Conversely, Scoob!’s writing struggles with creating actually humorous comedy. Too many jokes here rely on references to the very existence of Tinder, selfie filters, or the phrase “hangry” rather than actual punchlines or original visual gags. Meanwhile, the plot for Scoob!, a movie that prides itself on cartoon zaniness, is highly formulaic. The story itself is reliant on a series of disposable MacGuffins, a villain with an army of lookalike henchman and all sorts of other plot details that will be familiar even to the youngest viewer. Even worse are the moments where Scoob! actually wants to take its characters seriously. Anytime Scoob! engages in attempts at poignancy, the movie comes off like a kid who hurriedly scribbling off the homework of PIXAR movies or Spider-Man: Into the Spider-Verse.
Scoob!’s emotional moments are obligatory rather than authentically moving. Part of me wonders if characters like Scooby-Doo or Shaggy just can’t sustain anything more substantive than a half-hour cartoon comedy. Then again, if Spider-Man Noir could make me tear up, then any animated family movie character can be poignant provided that the writing is up to scratch. Unfortunately, Scoob! is going through the motions in its screenwriting. The voice cast is similarly perfunctory save for Jason Isaacs doing a delightful scenery-chewing turn as Dick Dastardly. Between this performance and his work on that Dark Crystal TV show last year, let’s give Isaacs more voicework, please. Otherwise, most of the cast is content to just do vague impressions of familiar characters without lending actual personality or conviction to their roles.

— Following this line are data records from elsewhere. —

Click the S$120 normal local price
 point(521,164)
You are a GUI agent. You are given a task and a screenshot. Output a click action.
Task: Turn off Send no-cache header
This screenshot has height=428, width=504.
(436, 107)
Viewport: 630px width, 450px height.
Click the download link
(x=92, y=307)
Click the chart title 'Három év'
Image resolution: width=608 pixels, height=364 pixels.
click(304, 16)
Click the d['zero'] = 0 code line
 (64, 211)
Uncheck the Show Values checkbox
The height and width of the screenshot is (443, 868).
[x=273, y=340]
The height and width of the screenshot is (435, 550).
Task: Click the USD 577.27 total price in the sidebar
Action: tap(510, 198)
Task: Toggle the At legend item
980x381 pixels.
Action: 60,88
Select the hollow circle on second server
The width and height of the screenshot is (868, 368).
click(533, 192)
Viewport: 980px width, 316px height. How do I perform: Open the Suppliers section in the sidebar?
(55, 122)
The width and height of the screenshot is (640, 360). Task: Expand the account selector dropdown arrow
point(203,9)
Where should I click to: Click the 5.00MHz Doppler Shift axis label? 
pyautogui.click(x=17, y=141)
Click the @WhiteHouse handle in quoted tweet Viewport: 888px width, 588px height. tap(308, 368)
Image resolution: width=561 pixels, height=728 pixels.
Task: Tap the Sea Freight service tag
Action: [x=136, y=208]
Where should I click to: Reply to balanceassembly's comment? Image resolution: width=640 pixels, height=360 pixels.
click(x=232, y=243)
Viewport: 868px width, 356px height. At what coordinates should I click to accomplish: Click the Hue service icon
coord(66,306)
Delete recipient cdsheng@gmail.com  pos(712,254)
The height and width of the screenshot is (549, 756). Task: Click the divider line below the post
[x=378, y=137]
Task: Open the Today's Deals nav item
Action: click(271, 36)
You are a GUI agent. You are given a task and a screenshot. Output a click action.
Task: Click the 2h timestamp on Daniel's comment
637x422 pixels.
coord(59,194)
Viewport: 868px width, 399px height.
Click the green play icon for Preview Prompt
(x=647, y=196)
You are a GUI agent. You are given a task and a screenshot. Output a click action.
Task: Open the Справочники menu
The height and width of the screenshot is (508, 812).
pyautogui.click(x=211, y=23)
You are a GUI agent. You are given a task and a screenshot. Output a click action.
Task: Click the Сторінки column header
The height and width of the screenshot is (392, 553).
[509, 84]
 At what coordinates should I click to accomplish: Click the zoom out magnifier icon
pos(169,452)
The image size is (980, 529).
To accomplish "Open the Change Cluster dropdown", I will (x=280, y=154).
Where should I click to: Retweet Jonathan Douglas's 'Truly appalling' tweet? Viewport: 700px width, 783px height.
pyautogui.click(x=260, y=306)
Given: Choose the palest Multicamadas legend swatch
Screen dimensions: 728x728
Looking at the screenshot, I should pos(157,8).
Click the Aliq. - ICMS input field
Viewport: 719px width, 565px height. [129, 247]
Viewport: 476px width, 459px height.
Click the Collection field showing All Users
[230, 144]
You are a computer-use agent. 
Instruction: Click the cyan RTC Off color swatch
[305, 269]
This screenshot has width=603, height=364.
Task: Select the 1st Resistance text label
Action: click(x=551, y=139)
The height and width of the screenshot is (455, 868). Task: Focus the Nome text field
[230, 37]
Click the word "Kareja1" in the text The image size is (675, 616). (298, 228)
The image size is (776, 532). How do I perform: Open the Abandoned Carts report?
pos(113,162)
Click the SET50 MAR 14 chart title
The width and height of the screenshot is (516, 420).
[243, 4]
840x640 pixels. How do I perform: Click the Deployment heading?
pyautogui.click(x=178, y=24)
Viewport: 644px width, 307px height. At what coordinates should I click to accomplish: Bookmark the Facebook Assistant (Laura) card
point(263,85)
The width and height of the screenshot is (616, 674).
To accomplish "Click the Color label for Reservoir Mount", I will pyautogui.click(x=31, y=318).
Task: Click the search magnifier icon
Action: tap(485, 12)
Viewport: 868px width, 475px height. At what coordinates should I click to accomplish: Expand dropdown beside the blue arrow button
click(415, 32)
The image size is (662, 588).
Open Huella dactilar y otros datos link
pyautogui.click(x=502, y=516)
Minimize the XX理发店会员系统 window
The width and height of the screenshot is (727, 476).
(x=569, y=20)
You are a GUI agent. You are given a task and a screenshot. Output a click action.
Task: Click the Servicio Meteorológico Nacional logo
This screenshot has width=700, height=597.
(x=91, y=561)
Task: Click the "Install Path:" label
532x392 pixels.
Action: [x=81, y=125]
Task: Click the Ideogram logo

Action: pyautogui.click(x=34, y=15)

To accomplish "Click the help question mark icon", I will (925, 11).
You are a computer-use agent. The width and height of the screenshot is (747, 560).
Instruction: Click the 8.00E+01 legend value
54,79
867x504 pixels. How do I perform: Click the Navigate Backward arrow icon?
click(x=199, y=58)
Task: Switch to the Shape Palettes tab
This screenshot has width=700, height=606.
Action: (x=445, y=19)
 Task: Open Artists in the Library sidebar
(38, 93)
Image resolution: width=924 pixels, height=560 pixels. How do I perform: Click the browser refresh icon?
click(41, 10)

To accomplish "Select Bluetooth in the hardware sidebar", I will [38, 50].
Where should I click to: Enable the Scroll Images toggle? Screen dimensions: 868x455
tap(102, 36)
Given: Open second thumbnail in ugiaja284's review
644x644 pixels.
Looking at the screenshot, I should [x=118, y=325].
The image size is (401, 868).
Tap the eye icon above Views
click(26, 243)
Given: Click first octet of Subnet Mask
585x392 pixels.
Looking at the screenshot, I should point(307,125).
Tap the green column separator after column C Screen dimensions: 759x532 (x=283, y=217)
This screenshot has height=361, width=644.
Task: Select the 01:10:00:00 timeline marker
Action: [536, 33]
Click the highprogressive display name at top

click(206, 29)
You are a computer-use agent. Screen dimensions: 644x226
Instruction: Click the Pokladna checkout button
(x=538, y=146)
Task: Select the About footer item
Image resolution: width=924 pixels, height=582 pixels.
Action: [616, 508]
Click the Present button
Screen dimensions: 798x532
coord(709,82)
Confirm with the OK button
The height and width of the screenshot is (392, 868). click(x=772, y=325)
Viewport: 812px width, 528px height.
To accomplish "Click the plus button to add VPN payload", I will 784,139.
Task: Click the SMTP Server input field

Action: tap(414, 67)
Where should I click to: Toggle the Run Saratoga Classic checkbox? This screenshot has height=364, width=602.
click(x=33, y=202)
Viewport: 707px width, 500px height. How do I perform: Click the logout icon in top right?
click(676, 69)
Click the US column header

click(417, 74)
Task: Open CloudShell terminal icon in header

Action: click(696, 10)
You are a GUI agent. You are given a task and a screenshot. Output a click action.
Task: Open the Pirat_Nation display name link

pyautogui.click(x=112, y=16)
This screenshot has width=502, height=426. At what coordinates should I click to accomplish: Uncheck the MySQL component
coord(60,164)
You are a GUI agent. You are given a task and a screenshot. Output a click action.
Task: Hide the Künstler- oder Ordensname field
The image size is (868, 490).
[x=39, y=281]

Will Forte especially struggles to make his Shaggy sound like anything other than Will Forte doing a Shaggy impersonation. More successful is the computer-animation done by Reel FX. This animation house has clearly made leaps and bounds in progress since their work on films like Rock Dog and Free Birds. Though certain textures like hair and water still look subpar, much of the film actually looks solid, particularly when it comes to translating hand-drawn characters into computer-animation designs. Though the animation is solid, it’s used at the behest of screenwriting and direction that struggles to either amuse or move you. Scoob! is painless in some respects compared to other computer-animated kids fare (bathroom humor is kept to a minimum, thank God) and it’s better than the last two theatrically-released Scooby-Doo movies. Still, Scoob!’s whirlwind pace and boatload of Hanna-Barbera Easter Eggs end up being surface-level distractions from just how thinly-sketched this whole production is.